The protease HTRA-1 is closely associated with rheumatoid arthritis (RA). The molecular mechanisms that control HTRA-1 expression are currently unknown. This study was undertaken to determine the regulatory role of Toll-like receptors (TLRs) on HTRA-1 expression in mice with collagen-induced arthritis (CIA) and in synovial cells from RA patients.

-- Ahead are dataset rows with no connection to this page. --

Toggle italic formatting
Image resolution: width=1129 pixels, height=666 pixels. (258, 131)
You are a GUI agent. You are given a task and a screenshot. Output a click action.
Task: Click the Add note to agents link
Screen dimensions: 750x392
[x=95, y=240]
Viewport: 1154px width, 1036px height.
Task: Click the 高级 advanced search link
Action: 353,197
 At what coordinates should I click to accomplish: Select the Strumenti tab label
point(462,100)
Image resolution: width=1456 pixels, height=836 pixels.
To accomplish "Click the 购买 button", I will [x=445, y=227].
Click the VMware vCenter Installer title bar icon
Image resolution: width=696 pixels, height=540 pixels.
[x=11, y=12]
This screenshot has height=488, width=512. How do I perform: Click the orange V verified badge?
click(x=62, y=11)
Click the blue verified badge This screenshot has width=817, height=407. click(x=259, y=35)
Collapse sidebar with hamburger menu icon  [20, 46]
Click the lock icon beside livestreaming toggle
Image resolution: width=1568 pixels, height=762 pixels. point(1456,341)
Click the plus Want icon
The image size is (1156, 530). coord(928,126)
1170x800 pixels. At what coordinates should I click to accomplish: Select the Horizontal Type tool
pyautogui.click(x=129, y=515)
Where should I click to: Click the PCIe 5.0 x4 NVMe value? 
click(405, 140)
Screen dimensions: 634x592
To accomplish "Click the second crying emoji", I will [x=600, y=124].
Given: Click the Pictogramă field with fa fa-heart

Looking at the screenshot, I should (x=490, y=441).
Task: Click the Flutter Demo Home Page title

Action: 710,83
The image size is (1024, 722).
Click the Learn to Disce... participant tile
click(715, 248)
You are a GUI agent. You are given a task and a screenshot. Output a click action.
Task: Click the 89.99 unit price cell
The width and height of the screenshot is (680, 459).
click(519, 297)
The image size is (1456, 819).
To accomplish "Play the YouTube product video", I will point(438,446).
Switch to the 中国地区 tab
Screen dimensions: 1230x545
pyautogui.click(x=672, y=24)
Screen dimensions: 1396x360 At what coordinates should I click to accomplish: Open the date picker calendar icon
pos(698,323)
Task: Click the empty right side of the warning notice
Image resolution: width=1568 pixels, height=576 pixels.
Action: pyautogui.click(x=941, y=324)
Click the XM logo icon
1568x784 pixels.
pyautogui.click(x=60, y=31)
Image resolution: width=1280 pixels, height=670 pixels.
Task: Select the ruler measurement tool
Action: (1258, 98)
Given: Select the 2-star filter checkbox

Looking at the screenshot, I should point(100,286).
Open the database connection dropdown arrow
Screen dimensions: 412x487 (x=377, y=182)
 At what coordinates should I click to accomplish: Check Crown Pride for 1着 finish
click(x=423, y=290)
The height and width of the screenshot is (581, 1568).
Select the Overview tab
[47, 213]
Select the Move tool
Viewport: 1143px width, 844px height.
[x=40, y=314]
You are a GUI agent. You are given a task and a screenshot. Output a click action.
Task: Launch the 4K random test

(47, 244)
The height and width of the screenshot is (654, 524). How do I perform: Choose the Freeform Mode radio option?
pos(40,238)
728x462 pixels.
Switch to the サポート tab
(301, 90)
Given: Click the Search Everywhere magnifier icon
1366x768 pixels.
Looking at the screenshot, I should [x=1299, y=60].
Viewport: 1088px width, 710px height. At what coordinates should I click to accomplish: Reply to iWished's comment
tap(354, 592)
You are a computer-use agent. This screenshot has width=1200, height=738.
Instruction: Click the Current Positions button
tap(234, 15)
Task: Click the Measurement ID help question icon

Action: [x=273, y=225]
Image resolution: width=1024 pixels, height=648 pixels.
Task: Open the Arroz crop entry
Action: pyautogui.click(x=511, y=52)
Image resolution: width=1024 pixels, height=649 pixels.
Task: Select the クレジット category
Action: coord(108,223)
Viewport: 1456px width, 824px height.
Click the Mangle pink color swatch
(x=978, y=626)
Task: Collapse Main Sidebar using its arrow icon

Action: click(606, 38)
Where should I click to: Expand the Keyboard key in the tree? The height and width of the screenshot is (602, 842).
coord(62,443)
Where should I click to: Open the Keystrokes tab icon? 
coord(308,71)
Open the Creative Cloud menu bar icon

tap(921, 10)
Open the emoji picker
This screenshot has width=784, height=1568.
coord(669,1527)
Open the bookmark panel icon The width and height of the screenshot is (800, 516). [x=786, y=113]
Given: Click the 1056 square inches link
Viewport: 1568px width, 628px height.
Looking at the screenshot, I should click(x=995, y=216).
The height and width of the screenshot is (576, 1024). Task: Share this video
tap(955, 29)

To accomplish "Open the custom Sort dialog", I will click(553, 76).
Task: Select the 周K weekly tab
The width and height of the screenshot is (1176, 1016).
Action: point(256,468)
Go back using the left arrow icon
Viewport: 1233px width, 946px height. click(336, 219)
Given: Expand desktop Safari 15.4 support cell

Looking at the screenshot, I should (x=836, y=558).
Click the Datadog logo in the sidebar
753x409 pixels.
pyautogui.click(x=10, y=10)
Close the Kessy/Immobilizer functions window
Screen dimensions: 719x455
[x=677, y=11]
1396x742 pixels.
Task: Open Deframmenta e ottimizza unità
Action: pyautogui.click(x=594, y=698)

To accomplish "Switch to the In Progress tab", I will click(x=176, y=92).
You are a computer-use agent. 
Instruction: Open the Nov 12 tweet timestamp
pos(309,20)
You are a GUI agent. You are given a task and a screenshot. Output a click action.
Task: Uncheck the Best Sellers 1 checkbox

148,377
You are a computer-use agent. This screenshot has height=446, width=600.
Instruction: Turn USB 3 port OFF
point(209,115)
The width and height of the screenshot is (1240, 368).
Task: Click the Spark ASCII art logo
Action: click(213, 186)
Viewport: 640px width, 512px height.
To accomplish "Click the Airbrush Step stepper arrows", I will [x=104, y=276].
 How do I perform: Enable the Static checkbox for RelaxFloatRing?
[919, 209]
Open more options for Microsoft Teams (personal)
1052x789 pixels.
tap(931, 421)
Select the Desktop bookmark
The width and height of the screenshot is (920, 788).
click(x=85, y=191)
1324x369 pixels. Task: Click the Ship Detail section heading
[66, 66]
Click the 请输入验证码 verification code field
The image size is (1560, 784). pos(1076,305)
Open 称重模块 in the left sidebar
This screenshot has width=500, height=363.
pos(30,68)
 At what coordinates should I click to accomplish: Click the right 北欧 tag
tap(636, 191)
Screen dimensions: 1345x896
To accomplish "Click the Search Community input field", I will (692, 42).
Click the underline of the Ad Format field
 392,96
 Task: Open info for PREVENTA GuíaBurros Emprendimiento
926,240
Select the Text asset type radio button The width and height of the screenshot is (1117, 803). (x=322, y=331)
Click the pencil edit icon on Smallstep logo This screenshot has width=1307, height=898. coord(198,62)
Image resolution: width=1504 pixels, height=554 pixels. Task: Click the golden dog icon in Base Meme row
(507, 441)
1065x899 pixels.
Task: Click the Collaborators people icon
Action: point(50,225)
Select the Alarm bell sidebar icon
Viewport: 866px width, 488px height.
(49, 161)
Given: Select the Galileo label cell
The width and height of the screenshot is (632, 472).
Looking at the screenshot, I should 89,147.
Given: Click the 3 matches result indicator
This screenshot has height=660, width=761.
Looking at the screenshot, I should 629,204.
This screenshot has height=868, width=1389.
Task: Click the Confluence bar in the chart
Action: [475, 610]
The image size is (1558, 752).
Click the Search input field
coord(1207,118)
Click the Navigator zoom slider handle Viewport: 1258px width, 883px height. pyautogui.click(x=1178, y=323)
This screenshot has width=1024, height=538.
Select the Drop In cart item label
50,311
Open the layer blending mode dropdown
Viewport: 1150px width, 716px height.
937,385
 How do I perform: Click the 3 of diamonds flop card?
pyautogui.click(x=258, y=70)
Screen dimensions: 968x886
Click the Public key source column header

HTRA-1 messenger RNA and protein production in mouse fibroblasts, mouse macrophages, and freshly isolated RA patient synovial cells treated with TLR ligands were detected by real-time polymerase chain reaction and enzyme-linked immunosorbent assay, respectively. Arthritis incidence and severity were determined using clinical scores and histopathologic analysis. Involvement of HTRA-1 in lipopolysaccharide (LPS)–increased arthritis incidence and severity in mice was determined using anti–HTRA-1 monoclonal antibody. The signal pathways involved in HTRA-1 expression were accessed by specific inhibitors, RNA interference, dual-luciferase reporter, and chromatin immunoprecipitation methods.


LPS and tenascin-C, but not the other TLR ligands tested, strongly induced HTRA-1 expression. LPS significantly increased HTRA-1 expression in the joint tissue as well as arthritis incidence and severity in mice with CIA. Blocking HTRA-1 by antibody significantly decreased LPS-promoted CIA severity. Inhibiting NF-κB significantly decreased LPS-induced HTRA-1 expression in mouse and human cells. Dual-luciferase reporter assay and ChIP analysis showed that p65 directly binds to HTRA-1 promoter (amino acid 347).


Our findings indicate that TLR-4 activation increases HTRA-1 expression through the NF-κB pathway in fibroblasts and macrophages. HTRA-1 expression is involved in the enhancing effects of LPS on CIA. This study offers new insights into the regulation of HTRA-1 expression via LPS/TLR-4 and the role of HTRA-1 in RA pathogenesis.